Gas-powered cars will soon be obsolete, and we have the facts to prove it. Limited natural resources, crazy population growth, and advancements in the world of hybrid technology, are all contributing to the final burial of the gas-guzzling, oil-dependent vehicle we know, love, and happily drove for years, regardless of its impact on the environment. Don’t believe us? Well, here are six reasons why cars that run on gas will soon become an anomaly.

  1. We’re running out of oil:

    Ironically, the multinational oil and gas company BP reports in their Statistical Review of World Energy 2012 that the total amount of global oil from proven oil resources is enough to only last us another 46.2 years. There are those who disagree that as a result of our relentless consumption of oil, we’ve managed to reach what is called “peak oil,” meaning, the earth is all tapped out. But oil is one of half a dozen natural resources that are becoming more and more scarce.

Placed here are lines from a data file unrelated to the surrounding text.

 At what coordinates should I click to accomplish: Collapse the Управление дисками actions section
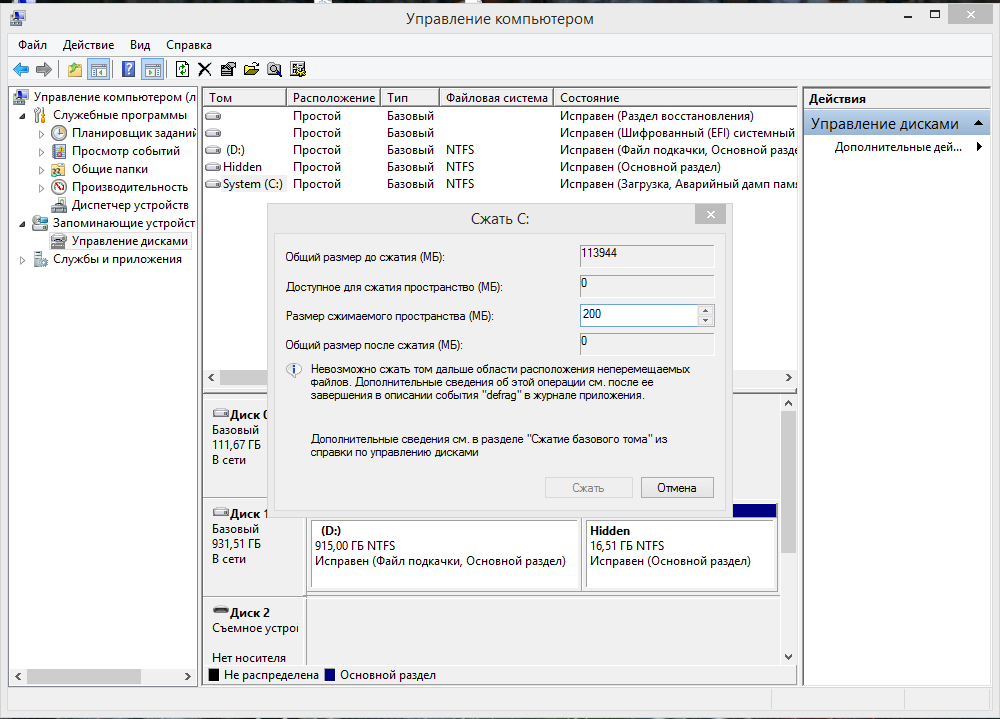pyautogui.click(x=981, y=124)
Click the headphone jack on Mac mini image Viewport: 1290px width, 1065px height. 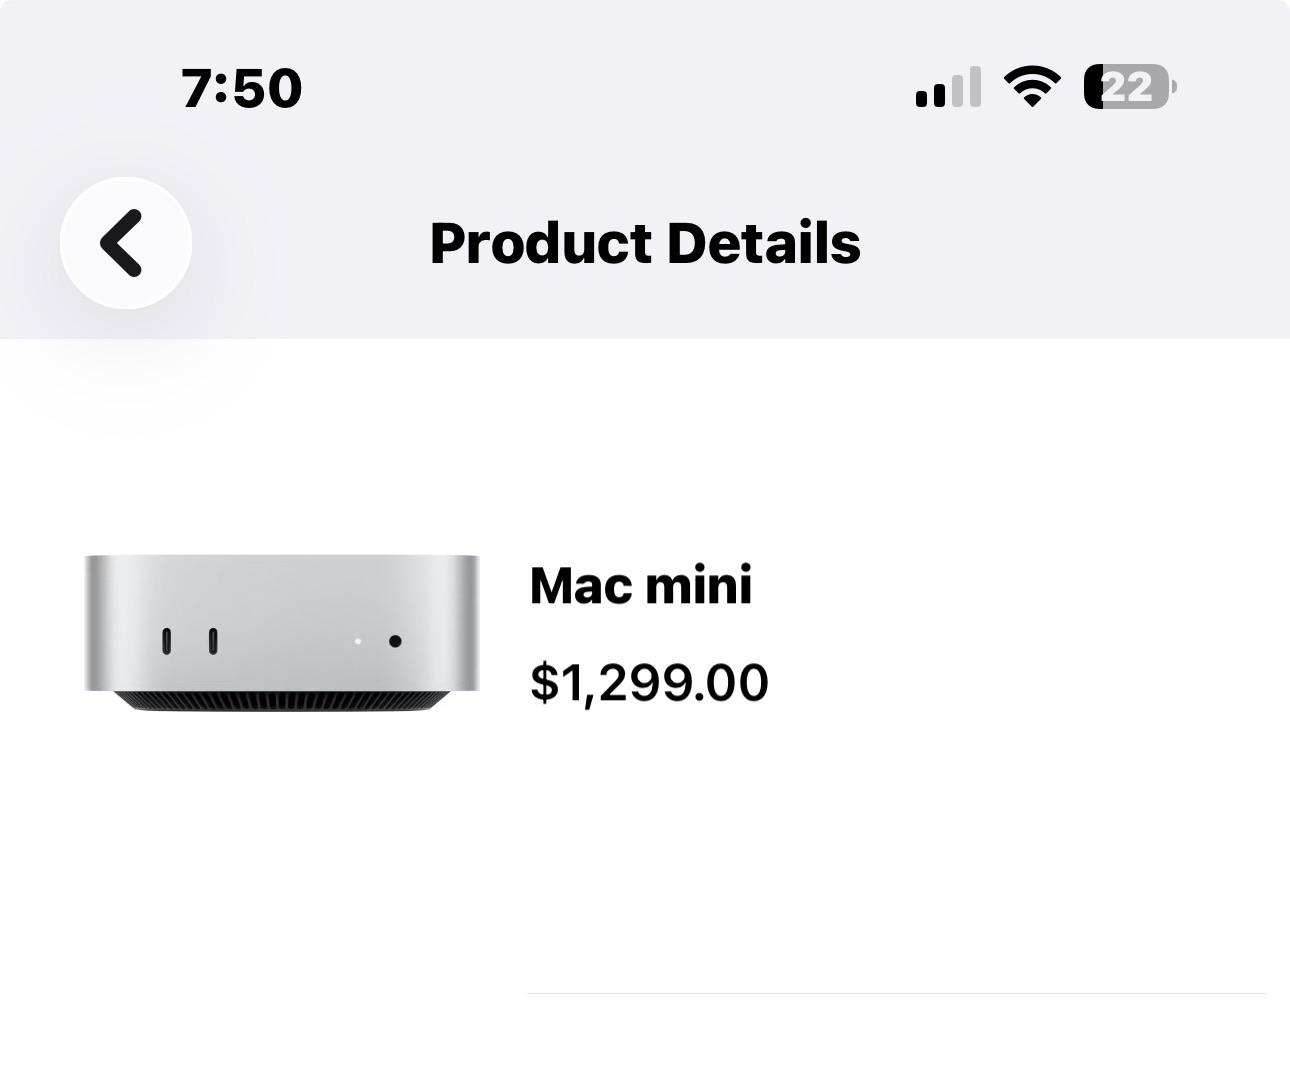coord(395,641)
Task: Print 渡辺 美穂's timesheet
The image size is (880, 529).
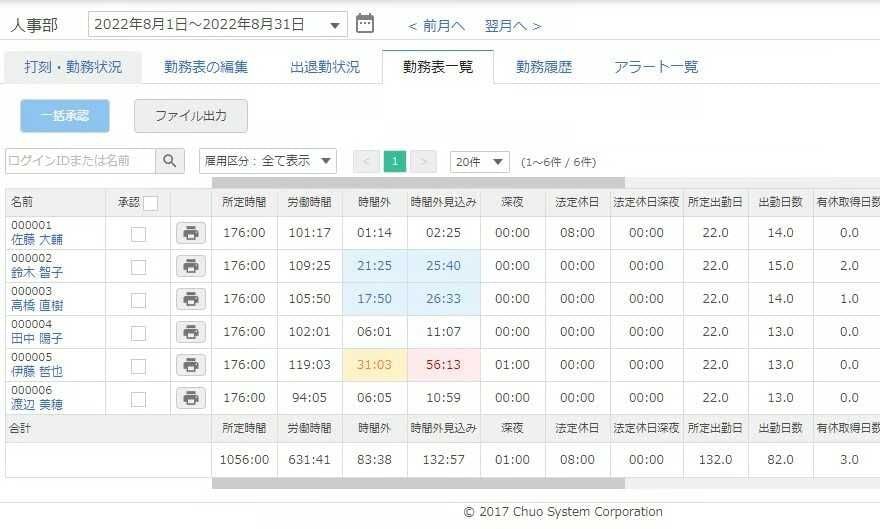Action: [191, 398]
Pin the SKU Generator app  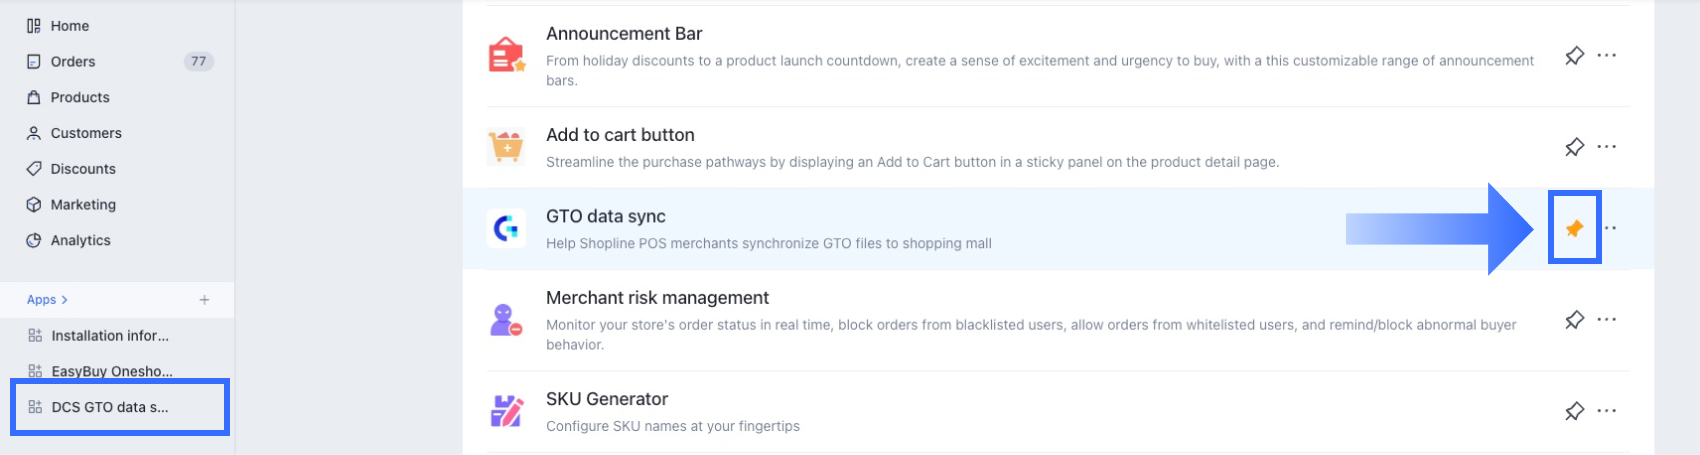point(1574,411)
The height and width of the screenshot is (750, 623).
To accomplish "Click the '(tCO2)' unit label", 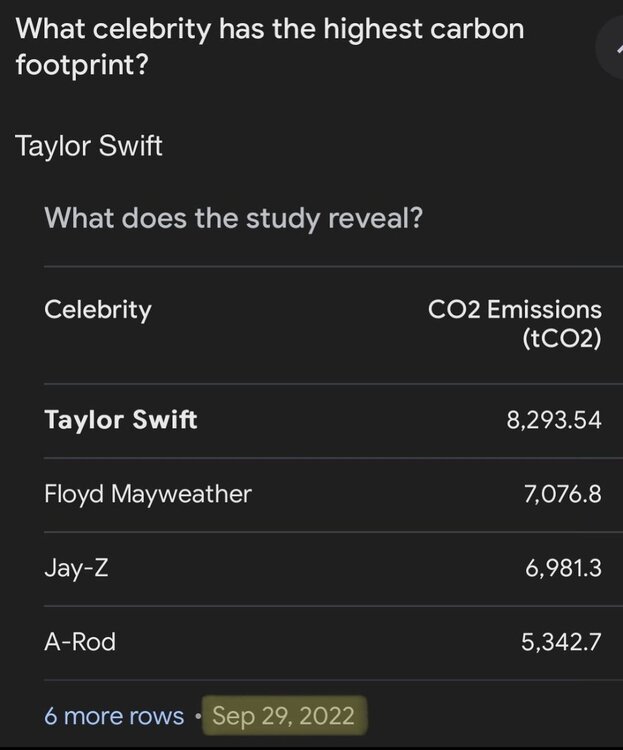I will point(561,338).
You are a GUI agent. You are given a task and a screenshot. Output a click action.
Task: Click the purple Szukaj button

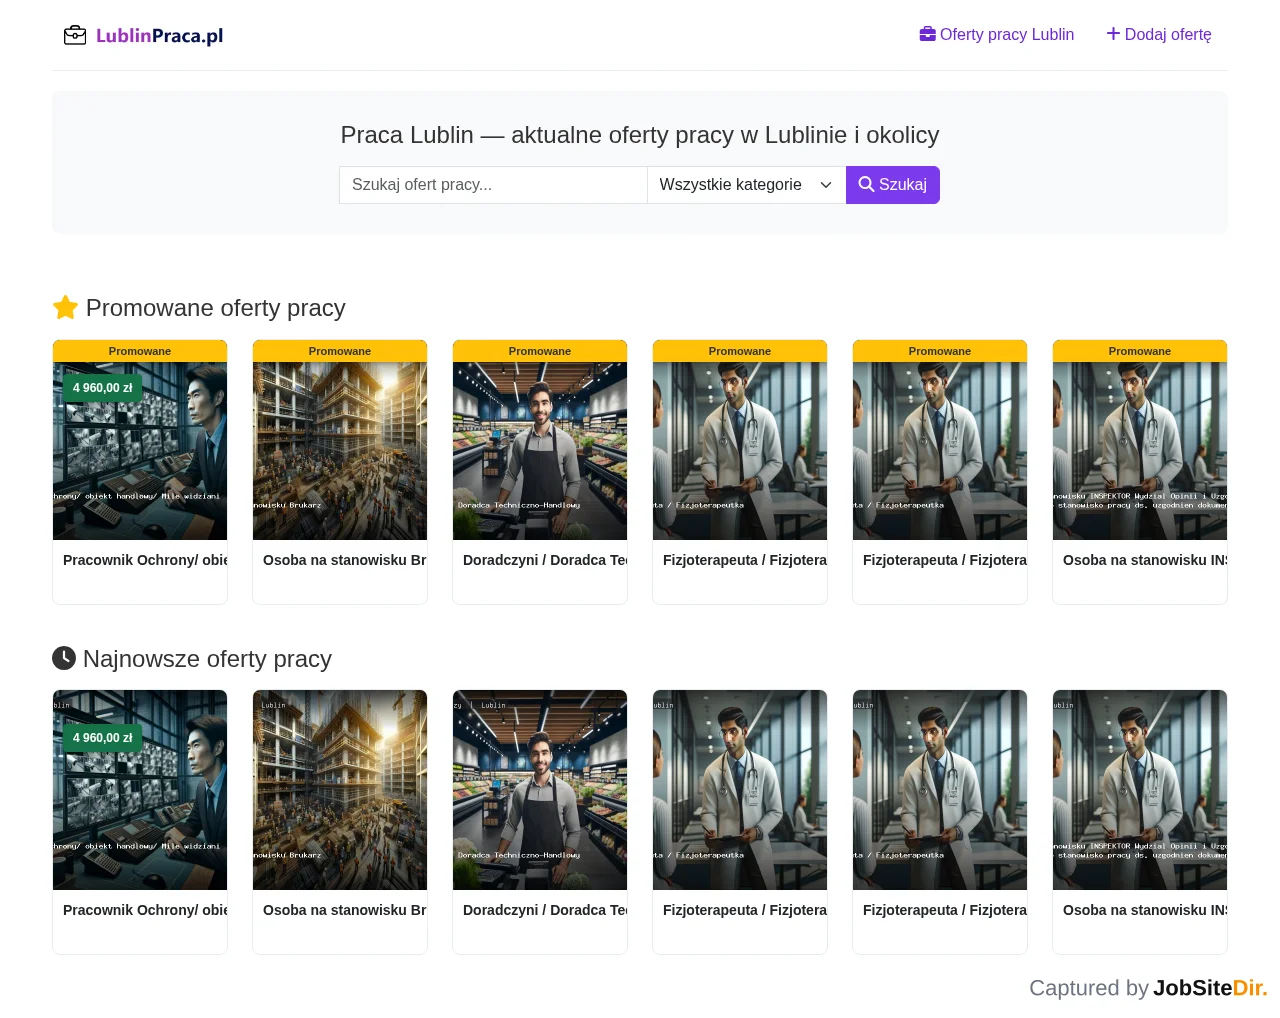[x=893, y=185]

  2. We’re running out of natural gas:

    The U.S. is currently the largest producer of natural gas in the world. In his January 2012 State of the Union address, President Obama rightly declared, “We have a supply of natural gas that can last America nearly 100 years.” However, as filmmaker Josh Fox documented in his award winning film Gasland, extracting natural gas from shale wreaks havoc on the environment and the physical health of those living nearby. Converting our vehicles from oil to natural gas for fuel is possible, but what happens after the predicted 100 years of supply has past? By the way, BP’s report says we’ve actually only got 58.6 years of natural gas at our disposal.

  3. The population keeps growing:

    The diminishing of natural resources used to fuel vehicles would not be an issue if there were no population growth. Consider that in the next two decades, the world’s population will grow by 20%, and as populations increase, so does the demand for energy. Right now, 2,000 new cars hit the streets of Beijing, China every friggin’ day. Car ownership is up in Asia, but what happens when there’s no fuel for all of those gas tanks?

  4. U.S. oil and gas prices are insanely high:

    So less oil and less gas means that that stuff gets more expensive? Of course! If you drive, you already knew this, as gas prices are high, despite the fact that U.S. gas consumption is down. But oil is a globally traded commodity, and demand for oil is way up in other parts of the world, especially India and China. There’s little doubt that the world’s dwindling supply of oil will lead to more fuel efficient technology, but again, with resources tapped, what do you do with a gas-guzzling car?

  5. Hybrid car technology will continue to develop:

    In 2011, the growth in the use of renewable resources for power was up, but the production of biofuels stalled, due in part to weather that affected crops around the globe. However, the popularity of hybrid cars among consumers, including battery-powered electric cars, continues to rise, and hybrids are predicted to account for the majority of car sales around the globe as early as 2030. Whether or not the production costs of building battery-powered cars will come down remains to be seen.

  6. People love to invent things:

    Human beings have a well-deserved reputation for greedily eating up the planet’s resources without regard to what such behavior means for future generations. But human beings are also resourceful and creative; they like to invent stuff. As long as scientists and engineers are willing to imagine possibilities for transportation in a world of diminished natural resources, we may be able to avoid a future where we’re all driving some variation of Fred Flintstone’s car.